As transformações de esfera pública e privada, e entrada da mulher nessa esfera pública, conforme apontou Rosa (2011), estão ligadas ao processo de industrialização do século XX e remodelação da sociedade. Em muitos casos, o homem era o provedor da casa, mas a necessidade de sustento também recaiu nos ombros das mulheres e, segundo Almeida (1998), ao falar que “[...] o maior motivo de as mulheres terem buscado o magistério estava no fato de realmente precisarem trabalhar” (ALMEIDA, 1998, p. 71). A profissão docente era mais prestigiada do que outras, conforme apontou Becker (2018a) ao falar sobre as normalistas do Olavo Bilac.

O magistério torna-se um meio de deixar a esfera privada, terem um sustento e uma profissão. A necessidade de expansão da educação implicava em mais gastos, e o governo já pagava mais aos homens que lecionavam. As mulheres eram a alternativa de expansão sem um grande aumento nos gastos, já que os homens não iriam aceitar a redução dos seus salários. Conforme Catani et al. (1997):

Para que a escolarização se democratizasse era preciso que o professor custasse pouco: o homem, que procura ter reconhecido o investimento na formação, tem consciência de seu preço e se vê com direito à autonomia – procura espaços ainda não desvalorizados pelo feminino. Por outro lado, não se podia exortar as professoras a serem ignorantes, mas se podia dizer que o saber não era tudo nem o principal. Exaltar qualidades como abnegação, dedicação, altruísmo e espírito de sacrifício e pagar pouco: não por coincidência este discurso foi dirigido às mulheres. (CATANI et al., 1997, p. 28-29)

Para a compreensão do trabalho docente, se faz necessário o entendimento de gênero e da divisão do trabalho de acordo com ele. Não é algo que se restringe ao universo docente, é preciso vê-lo de forma ampla, algo que permeia toda a sociedade e todas as relações.

De uma maneira geral, a profissão é, predominantemente, feminina, mas é preciso observar que os homens que permaneceram na profissão passaram a ocupar cargos de direção e supervisão.
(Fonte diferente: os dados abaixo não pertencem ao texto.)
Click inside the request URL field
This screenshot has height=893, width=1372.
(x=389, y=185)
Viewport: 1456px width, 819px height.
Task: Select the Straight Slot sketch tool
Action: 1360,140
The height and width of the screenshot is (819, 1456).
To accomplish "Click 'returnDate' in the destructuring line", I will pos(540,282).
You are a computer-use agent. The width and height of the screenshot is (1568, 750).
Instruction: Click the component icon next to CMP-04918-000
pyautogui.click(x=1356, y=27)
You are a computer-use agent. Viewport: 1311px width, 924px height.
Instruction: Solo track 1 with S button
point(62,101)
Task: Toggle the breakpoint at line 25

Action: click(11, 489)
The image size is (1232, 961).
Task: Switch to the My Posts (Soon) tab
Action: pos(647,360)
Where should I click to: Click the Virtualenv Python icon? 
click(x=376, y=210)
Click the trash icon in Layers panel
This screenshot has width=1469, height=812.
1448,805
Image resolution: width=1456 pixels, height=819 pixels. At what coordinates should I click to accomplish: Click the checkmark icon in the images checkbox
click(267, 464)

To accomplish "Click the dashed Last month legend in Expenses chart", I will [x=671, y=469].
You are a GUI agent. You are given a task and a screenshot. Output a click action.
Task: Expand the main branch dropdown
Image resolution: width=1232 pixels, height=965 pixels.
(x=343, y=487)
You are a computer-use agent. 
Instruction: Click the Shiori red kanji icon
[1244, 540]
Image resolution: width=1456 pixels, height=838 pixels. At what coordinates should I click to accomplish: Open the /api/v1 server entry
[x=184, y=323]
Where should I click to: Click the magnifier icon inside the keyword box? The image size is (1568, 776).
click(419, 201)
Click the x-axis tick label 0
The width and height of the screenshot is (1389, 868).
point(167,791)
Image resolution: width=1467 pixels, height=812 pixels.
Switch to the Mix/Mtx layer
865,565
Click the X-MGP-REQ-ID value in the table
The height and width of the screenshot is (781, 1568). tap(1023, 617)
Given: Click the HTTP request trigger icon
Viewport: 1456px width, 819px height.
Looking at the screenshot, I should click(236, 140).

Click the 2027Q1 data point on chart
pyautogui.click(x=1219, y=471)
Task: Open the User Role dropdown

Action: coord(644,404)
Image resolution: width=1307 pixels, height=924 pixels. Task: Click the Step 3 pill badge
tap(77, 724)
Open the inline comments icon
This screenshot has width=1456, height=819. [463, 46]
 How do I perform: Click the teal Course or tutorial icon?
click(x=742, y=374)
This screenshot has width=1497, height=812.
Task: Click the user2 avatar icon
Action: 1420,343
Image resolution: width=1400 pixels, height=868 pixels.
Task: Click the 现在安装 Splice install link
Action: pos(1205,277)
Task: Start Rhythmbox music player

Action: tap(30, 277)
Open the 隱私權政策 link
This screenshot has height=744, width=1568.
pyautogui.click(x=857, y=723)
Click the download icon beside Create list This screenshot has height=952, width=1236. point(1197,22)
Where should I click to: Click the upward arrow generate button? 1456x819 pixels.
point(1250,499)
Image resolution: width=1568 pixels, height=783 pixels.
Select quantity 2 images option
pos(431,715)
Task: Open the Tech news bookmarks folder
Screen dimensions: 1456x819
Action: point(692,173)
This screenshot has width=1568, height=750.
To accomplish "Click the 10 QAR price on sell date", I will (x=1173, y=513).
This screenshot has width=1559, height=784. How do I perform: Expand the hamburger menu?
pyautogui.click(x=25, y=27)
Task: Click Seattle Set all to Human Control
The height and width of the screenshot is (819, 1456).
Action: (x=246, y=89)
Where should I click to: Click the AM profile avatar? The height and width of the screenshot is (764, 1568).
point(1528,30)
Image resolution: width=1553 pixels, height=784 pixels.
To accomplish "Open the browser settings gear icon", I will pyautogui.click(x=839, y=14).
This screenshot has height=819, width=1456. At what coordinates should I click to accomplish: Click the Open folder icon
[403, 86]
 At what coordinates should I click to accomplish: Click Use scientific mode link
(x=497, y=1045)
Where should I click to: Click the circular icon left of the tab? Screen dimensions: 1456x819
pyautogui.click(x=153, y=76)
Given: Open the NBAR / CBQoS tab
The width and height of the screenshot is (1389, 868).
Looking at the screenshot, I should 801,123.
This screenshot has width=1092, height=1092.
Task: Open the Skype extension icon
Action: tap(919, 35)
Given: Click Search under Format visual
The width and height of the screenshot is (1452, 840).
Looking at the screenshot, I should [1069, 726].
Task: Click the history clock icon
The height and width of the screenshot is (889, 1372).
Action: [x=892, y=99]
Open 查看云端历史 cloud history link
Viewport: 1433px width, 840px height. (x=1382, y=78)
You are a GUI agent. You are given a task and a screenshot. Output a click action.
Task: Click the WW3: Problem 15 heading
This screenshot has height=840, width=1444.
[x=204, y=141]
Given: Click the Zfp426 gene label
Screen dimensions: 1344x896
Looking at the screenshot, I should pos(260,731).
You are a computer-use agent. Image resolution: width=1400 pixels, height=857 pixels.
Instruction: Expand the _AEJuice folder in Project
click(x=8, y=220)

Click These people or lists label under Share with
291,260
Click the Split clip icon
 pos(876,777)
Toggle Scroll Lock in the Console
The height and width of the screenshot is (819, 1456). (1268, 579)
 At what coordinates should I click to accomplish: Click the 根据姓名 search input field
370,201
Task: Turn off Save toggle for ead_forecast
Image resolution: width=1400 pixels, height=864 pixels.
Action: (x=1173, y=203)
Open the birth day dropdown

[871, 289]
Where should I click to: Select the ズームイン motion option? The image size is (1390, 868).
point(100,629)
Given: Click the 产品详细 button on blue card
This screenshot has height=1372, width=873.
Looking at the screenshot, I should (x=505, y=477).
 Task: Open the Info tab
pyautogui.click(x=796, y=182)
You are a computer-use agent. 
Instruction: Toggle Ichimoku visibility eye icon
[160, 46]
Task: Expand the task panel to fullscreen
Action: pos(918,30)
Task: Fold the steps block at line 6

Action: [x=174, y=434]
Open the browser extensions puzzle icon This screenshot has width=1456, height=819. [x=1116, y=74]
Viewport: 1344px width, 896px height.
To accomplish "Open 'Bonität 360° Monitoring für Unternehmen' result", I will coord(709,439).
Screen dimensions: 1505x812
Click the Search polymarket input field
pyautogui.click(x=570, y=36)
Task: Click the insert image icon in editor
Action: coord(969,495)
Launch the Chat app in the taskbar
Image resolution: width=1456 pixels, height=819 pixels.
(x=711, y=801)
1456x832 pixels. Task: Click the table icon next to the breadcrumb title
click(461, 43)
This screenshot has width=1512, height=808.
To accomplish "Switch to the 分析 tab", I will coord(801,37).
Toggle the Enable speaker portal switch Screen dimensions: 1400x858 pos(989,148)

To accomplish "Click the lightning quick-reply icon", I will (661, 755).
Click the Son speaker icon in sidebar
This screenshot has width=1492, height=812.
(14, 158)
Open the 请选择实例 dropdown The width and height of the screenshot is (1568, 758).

Mantendo um espelho das relações que, ainda hoje, são vistas dentro da esfera privada. Mesmo sendo uma profissão feminizada, os órgãos reguladores são controlados por homens, ou seja, as leis e os

currículos são montados por homens. É evidente a estereotipização da docência e suas implicações no exercício da profissão, mas se faz necessário deixar essas formas deturpadas de entendimento da docência e passar a valorizá-la como profissão que é, a única que forma todas as outras.